Raspberry Pi drone

How to build a Raspberry Pi drone

The Raspberry Pi is a tiny, relatively low-cost computer used to teach programming. And if you want to build your drone from scratch, it’s one of the best ways to make it happen.

When you build your own drone, you can purchase a flight controller, which is a small circuit board able to direct the motors on how to move. You can certainly buy it pre-made, but if you want to build more of the drone than simply soldering together the hardware, consider using a Raspberry Pi — which you’ll program yourself — as the flight controller.

build your own Raspberry Pi drone
The Raspberry Pi is a credit-card-sized single-board computer, and is a key component of building your drone.

What is Raspberry Pi, and what does it do?

Rapsberry Pi is a line of small, single-board computers about the size of a credit card, developed in part by the United Kingdom-based Rapsberry Pi Foundation and Broadcom. The initial intent of its creators was to use these computers in schools to teach baic computer science. However hobby makers, small business owners, and more caught on to them in the robotics industry due to their low cost, modularity, and open design.
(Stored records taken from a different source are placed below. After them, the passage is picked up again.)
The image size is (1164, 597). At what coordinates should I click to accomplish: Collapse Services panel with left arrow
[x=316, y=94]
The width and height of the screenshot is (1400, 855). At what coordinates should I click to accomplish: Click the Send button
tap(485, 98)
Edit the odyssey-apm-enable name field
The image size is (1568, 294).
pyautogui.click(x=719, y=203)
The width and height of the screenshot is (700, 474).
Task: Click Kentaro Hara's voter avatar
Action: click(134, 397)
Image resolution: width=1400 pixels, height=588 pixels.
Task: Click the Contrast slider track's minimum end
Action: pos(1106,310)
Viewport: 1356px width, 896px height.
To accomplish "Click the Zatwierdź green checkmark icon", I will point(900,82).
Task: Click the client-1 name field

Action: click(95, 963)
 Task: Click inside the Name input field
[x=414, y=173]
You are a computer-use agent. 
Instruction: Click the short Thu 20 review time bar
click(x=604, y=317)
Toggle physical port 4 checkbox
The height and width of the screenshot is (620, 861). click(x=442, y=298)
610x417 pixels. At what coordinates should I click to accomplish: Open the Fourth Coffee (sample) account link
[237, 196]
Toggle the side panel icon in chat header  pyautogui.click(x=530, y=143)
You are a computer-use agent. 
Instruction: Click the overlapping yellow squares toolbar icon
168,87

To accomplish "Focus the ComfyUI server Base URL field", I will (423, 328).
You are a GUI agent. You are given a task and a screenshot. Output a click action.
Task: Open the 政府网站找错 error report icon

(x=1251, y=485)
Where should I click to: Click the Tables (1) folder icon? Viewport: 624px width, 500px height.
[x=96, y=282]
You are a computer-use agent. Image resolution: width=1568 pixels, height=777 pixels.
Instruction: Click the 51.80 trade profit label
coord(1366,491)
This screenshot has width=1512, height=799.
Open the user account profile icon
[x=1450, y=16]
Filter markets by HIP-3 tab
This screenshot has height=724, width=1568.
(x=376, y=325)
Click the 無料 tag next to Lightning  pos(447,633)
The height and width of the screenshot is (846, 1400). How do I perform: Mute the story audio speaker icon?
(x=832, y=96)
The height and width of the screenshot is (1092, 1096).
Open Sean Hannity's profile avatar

Today, the Raspberry Pi is one of the best-selling British computers, with more than 30 million boards sold as of December 2019.

And yes, you can use them to build your own drone, too.

Learn how to build a Raspberry Pi drone with a Pixhawk flight controller

Drone Dojo, an online community, provides practical how-to drone classes. They recently uploaded a 36-minute YouTube video demonstrating how to create a Pixhawk Raspberry Pi drone from scratch. The video is produced by Caleb Berquist, the founder of Drone Dojo. He has a background in chemical engineering and specializes in building DIY drones from scratch. Caleb also researches open-source flight software used for DIY drone flights.

To be fair, it’ll probably take you longer than that, but the video itself is 36 minutes. In that half hour, Berquist goes over how to:

  • Set up the Raspberry Pi+Pixhawk hardware
  • Wire the RPI and Pixhawk together via a UART connection
  • Flash ArduPilot firmware to the Pixhawk
  • Set up the RPI SD card and dependencies
  • Set up RPI OS to allow communication via UART
  • Control the Pixhawk drone from the Raspberry Pi with MAVProxy AND a simple Dronekit Python script

Learn how to build a Raspberry Pi drone via Drone Dojo‘s online course

That above is the short option. But there’s a more detailed option that could be more gratifying.

Rather than use Pixhawk, you can also use a Navio2 controller. Emlid, the maker of Navio2, developed a Raspberry Pi shield that transforms any standard Raspberry Pi board into a flight controller. Learn how to build a Raspberry Pi drone that way with Drone Dojo’s text guide.

If you want even more, Drone Dojo has a full-length, multi-hour online course on “How to Build a Raspberry Pi Drone.” In it, you’ll learn how to design, build, fly and code your own Linux-powered ArduPilot drone. You have the flexibility to delve deep or just scratch the surface with this course. Some may choose to build a flyable drone from scratch, while others learn to select parts for designing their drone. Additionally, there’s content on software for scripting automatic drone missions, perfect for innovative ideas like a ‘taco delivery’ company.

The 5.5-hour online course is taught by Berquist too, and it covers the following subjects:

  • Hardware: Basic Drone Components (GPS, motors, ESCs, LiPos etc)
  • Design: How to design your own drone and find the right parts
  • Building: Assemble and build your drone from the parts that were chosen from the design process
  • Flying: Basic flying and best practices
  • Coding: SSH into your Linux drone and configure/code it from the command line

Berquist’s course, divided into five sections, delves deeper than this 36-minute video. It tackles more complex topics, answering questions like “What does the C-rating of a LiPo battery actually mean?” and “How do mAh and Coulombs relate?” Additionally, it guides you in estimating the thrust and current draw of your drone design before purchasing parts.

How much does it cost? The How to Build a Raspberry Pi Drone course itself costs $99. If you don’t need the online course and just need the materials, expect to spend at least $400 on drone-specific equipment (or $500 if you need to buy other generic tools such as a soldering iron, drill, or screwdrivers). Separately, Drone Dojo sells a Raspberry Pi drone kit which puts all the materials you need to build it in one handy kid (which costs about $1,000).

Plus, here’s a limited-time offer! The first 30 readers who use promo code DRONEGIRL2 at checkout will get 10% any Drone Dojo course, including this one!

Enroll in the How to Build a Raspberry Pi Drone course here.

What if I just want to learn how to code a drone?

Of course, Raspberry Pi is not the only means of learning how to code via drone. Another popular drone can be coded — and you won’t have to build the drone itself. If you’re only interested in learning how to code a drone but aren’t necessarily keen on building all the parts together, consider the Ryze Tello drone, a $159 toy drone made in partnership with DJI.